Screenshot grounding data

________________

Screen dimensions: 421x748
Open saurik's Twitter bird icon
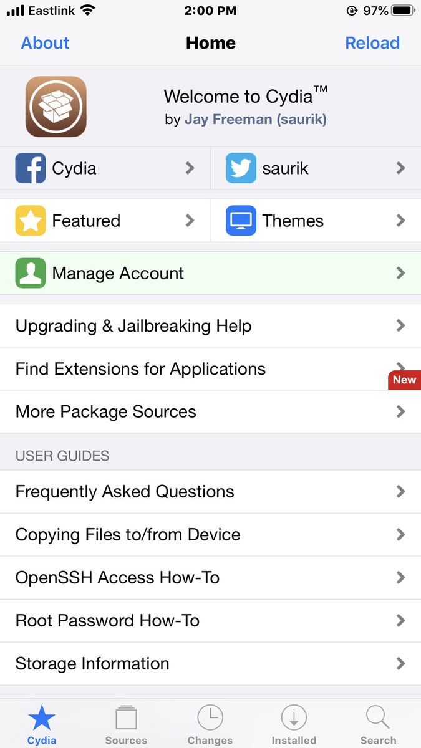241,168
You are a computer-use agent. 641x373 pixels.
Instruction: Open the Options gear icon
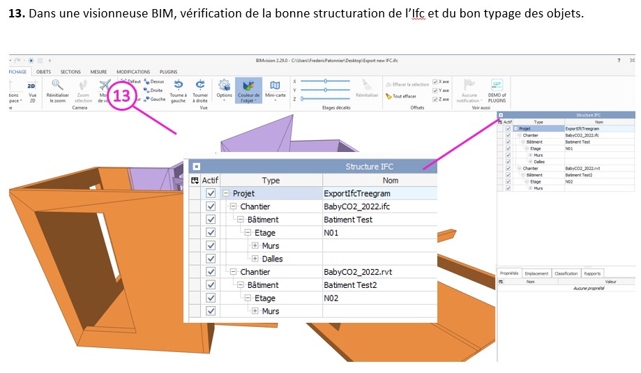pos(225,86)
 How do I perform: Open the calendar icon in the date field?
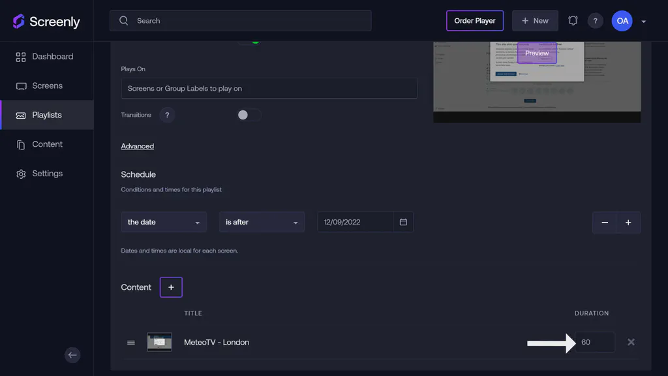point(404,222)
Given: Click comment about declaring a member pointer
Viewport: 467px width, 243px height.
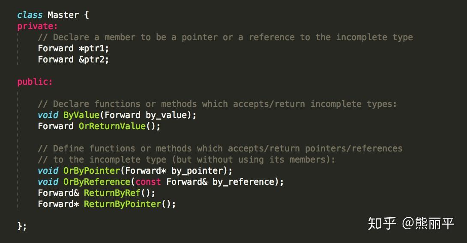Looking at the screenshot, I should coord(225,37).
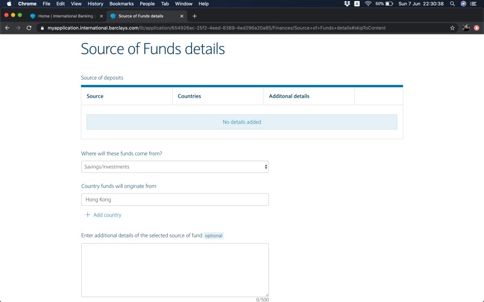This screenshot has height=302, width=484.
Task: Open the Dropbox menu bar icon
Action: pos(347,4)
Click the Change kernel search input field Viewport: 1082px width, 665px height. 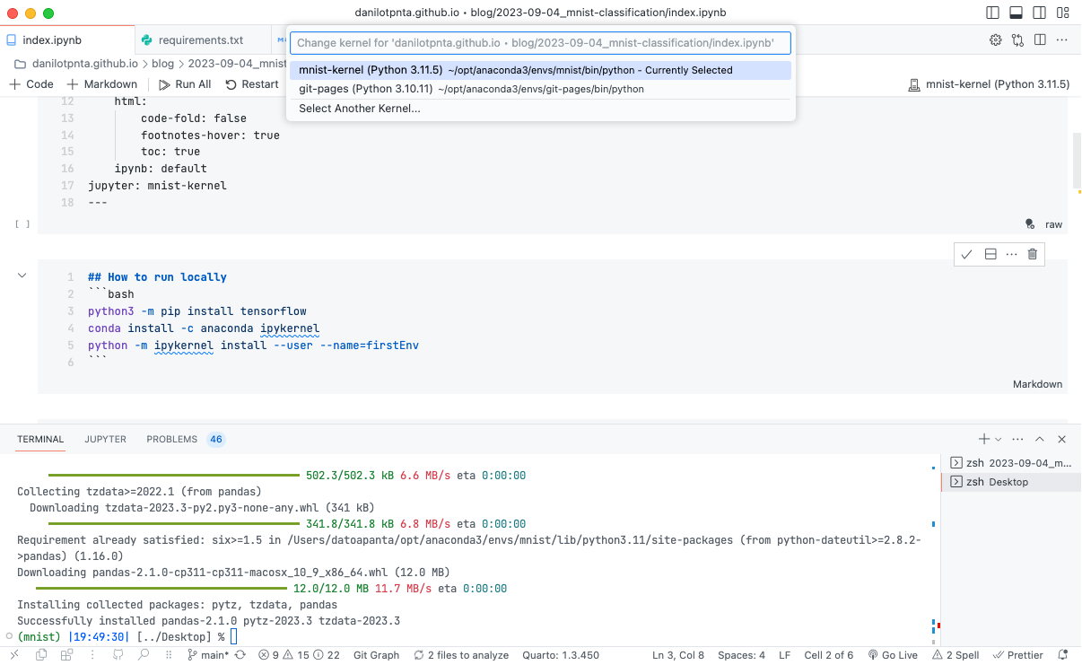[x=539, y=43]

________________

:: About this task ::
Transcribe exactly the lines above, beginning at the one with "Open saurik's Twitter bird icon" and going up to and including the one with "Given: Click comment". Pictures do not belong in the copy.

:: Response area ::
Open saurik's Twitter bird icon
241,168
You are a computer-use agent. 641x373 pixels.
Instruction: Open the Options gear icon
pos(225,86)
 How do I perform: Open the calendar icon in the date field?
point(404,222)
Given: Click comment about declaring a member pointer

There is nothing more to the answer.